The white place had no walls...

This should have been disorienting, but instead, it felt like coming home to a house I had never visited. The light here wasn't harsh or blinding; it was soft, diffuse, the color of fresh milk or early morning fog. It came from everywhere and nowhere, illuminating everything and nothing.

Maya stood a few feet away, her black dress now streaked with lines of green code that crawled across the fabric like living veins.
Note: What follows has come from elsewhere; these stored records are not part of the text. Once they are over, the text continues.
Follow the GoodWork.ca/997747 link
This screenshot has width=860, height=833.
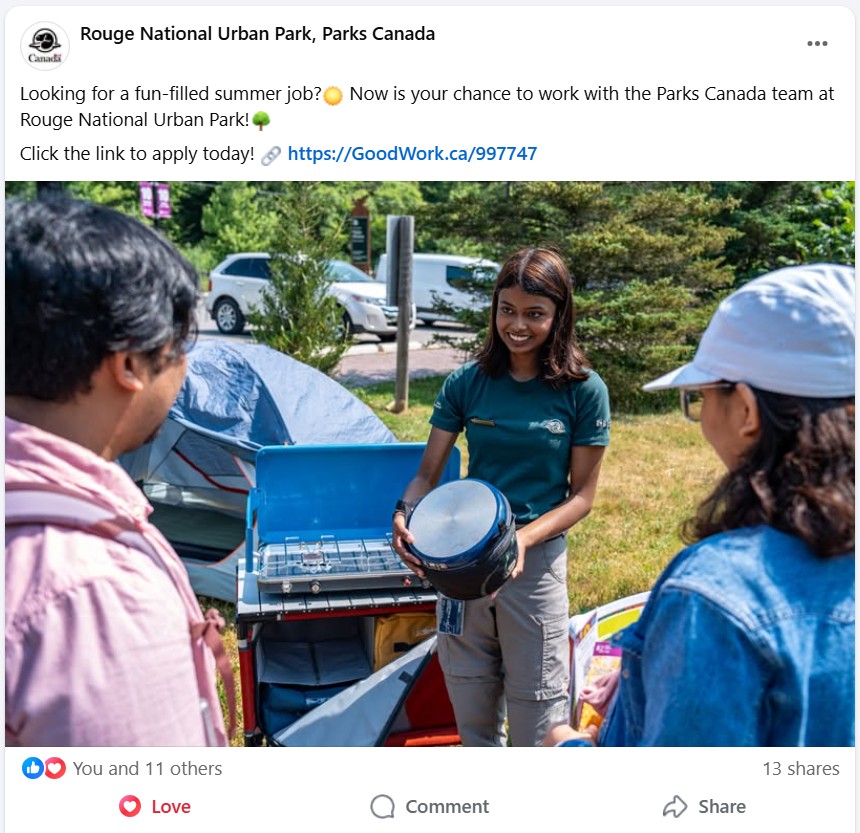tap(412, 154)
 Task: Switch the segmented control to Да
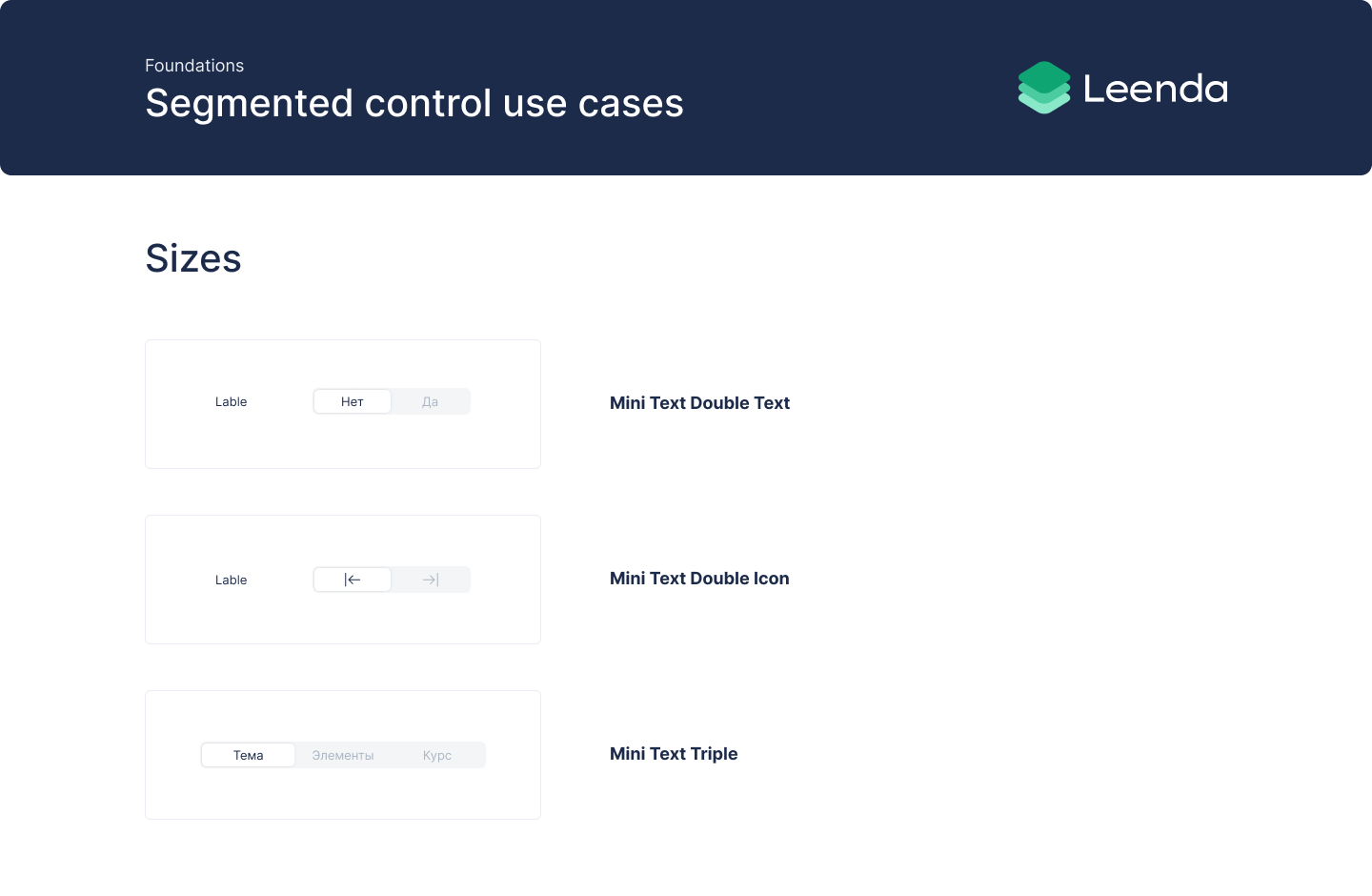(431, 401)
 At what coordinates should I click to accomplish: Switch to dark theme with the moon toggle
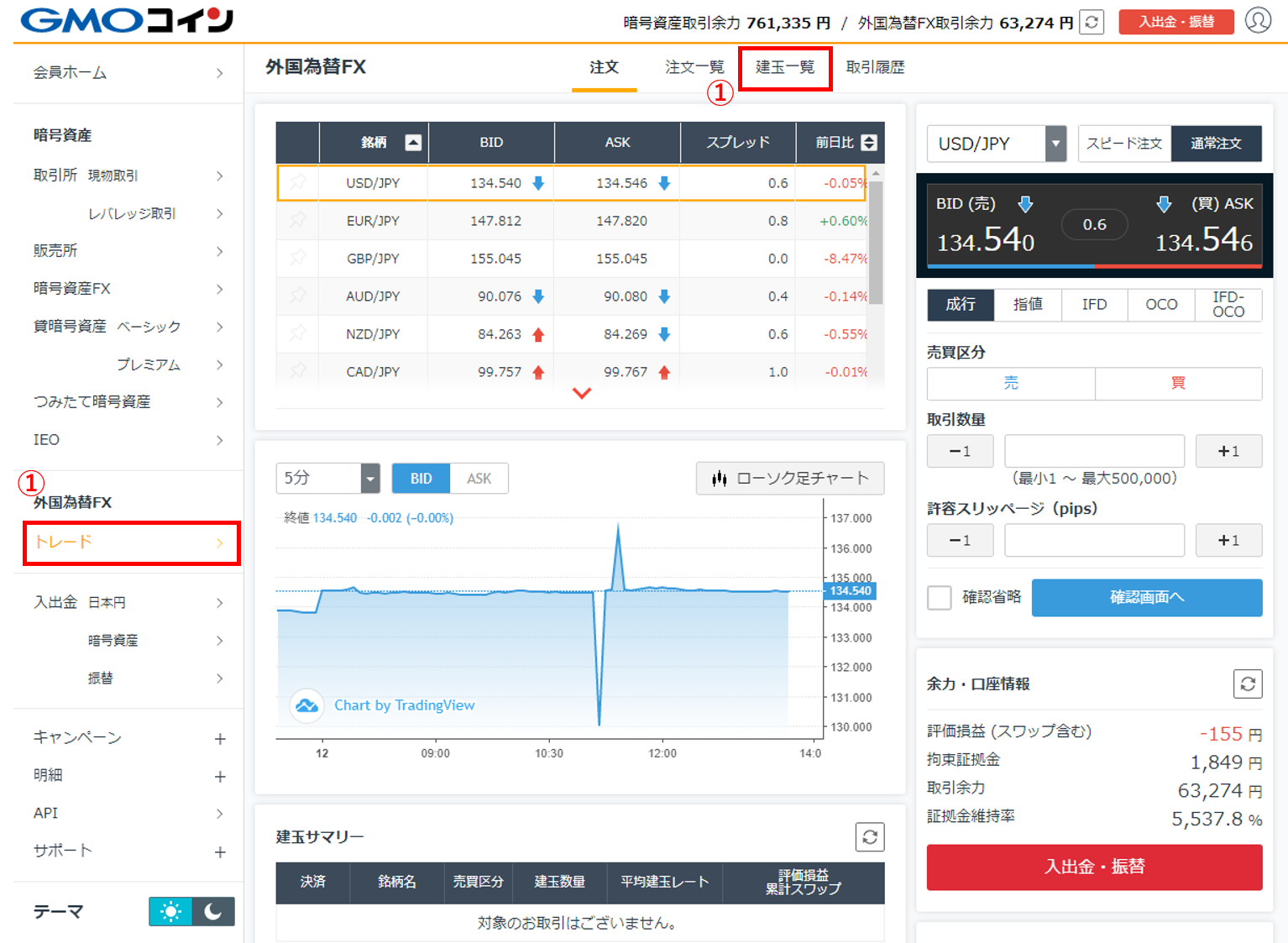point(212,911)
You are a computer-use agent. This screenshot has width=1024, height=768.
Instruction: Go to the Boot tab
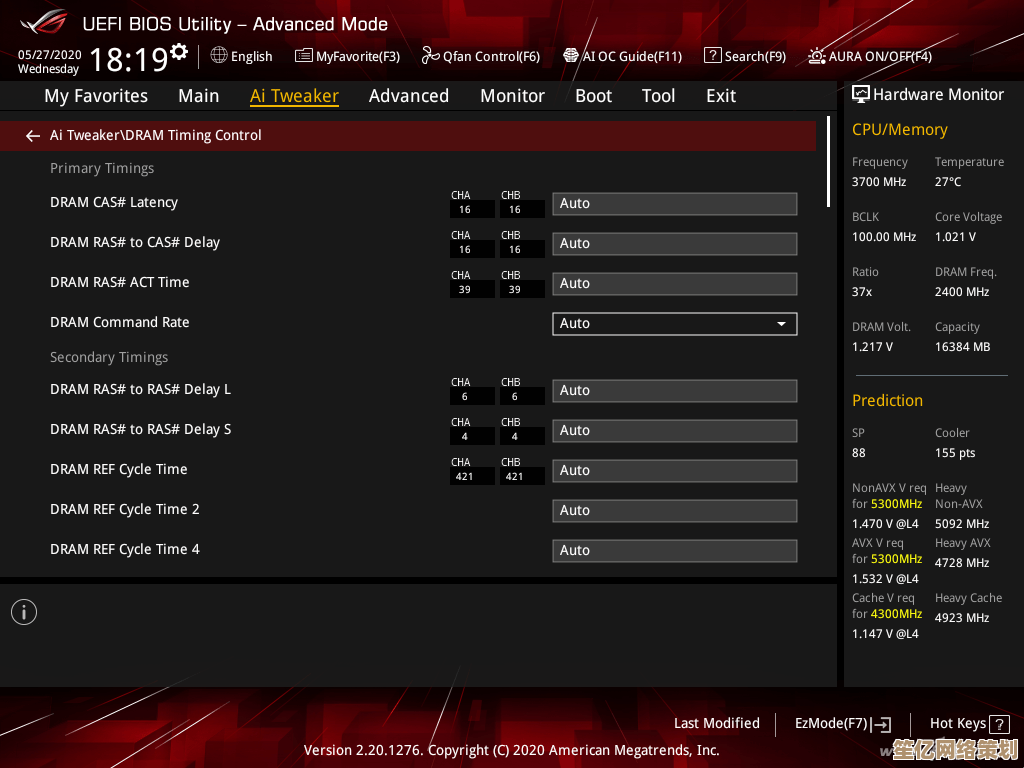point(593,96)
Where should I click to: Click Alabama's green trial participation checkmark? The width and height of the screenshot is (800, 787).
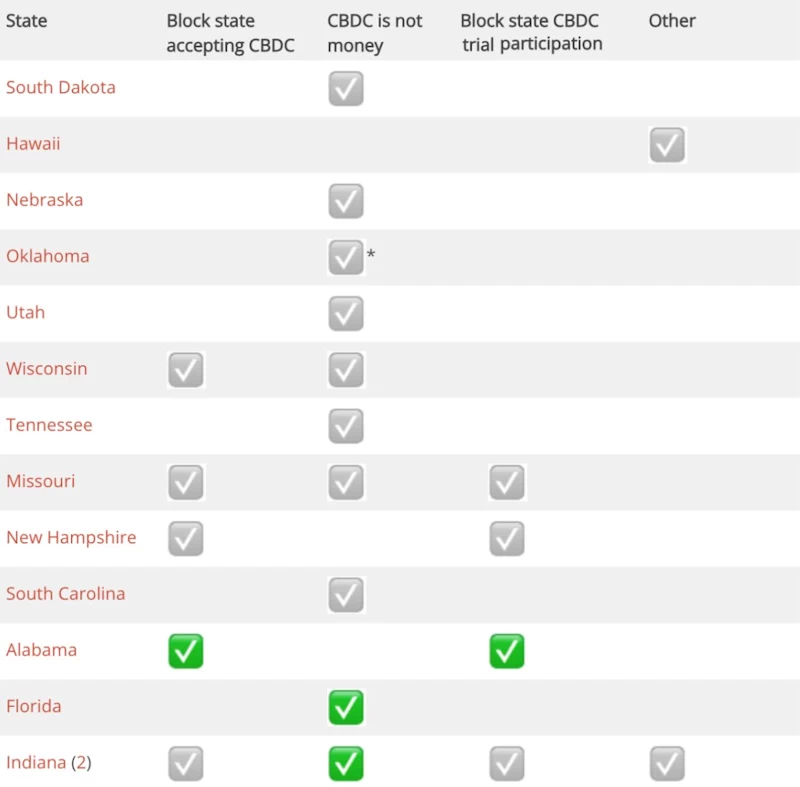pyautogui.click(x=507, y=651)
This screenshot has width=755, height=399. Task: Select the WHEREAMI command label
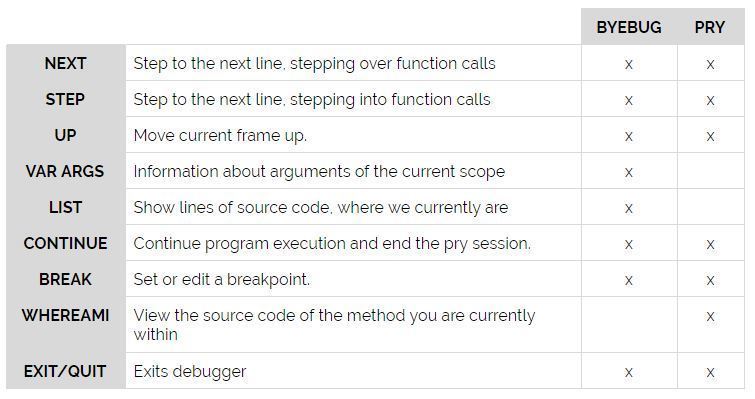65,315

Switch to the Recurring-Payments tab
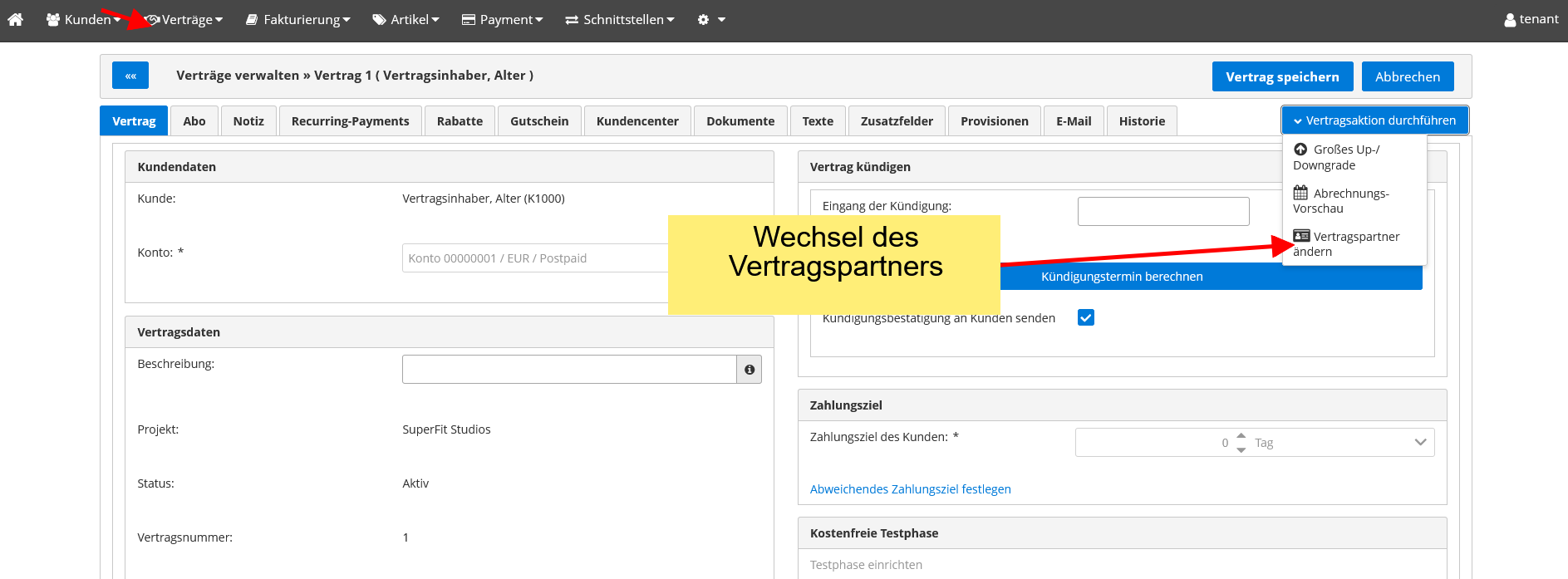tap(350, 121)
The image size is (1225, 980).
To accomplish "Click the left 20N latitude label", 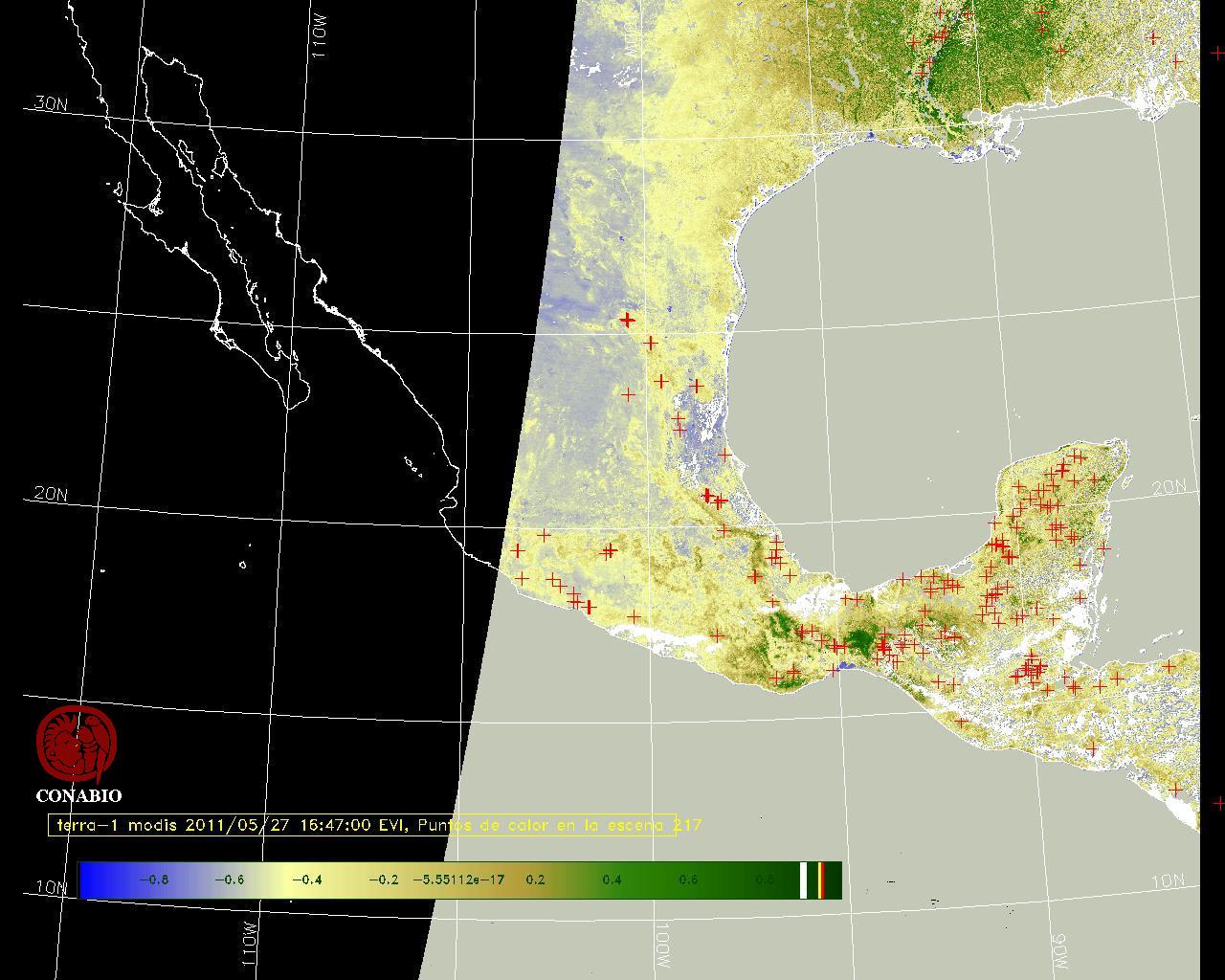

She was watching me with an expression I couldn't read, curiosity mixed with something that looked almost like hope.

"Where are we?" I asked.

"The space between code." She gestured around us at the endless white. "Every simulation has gaps. Places where the system's processing power runs thin, where the rendering isn't quite complete. Most people never notice them. But people like us," She tapped her temple. We can slip through."

"Slip through how?"

"You'll figure it out. You already did, actually. When you pulled me."

"I pulled you?"

She smiled, and the code lines on her dress glowed brighter for a moment. "At the wedding. When you asked where the bride was. That wasn't just a question, Vivaan. That was a command. You told the system that something was wrong, and for three seconds, the system believed you."

"I don't understand."

"That's okay. Understanding comes later. Right now, we need to move."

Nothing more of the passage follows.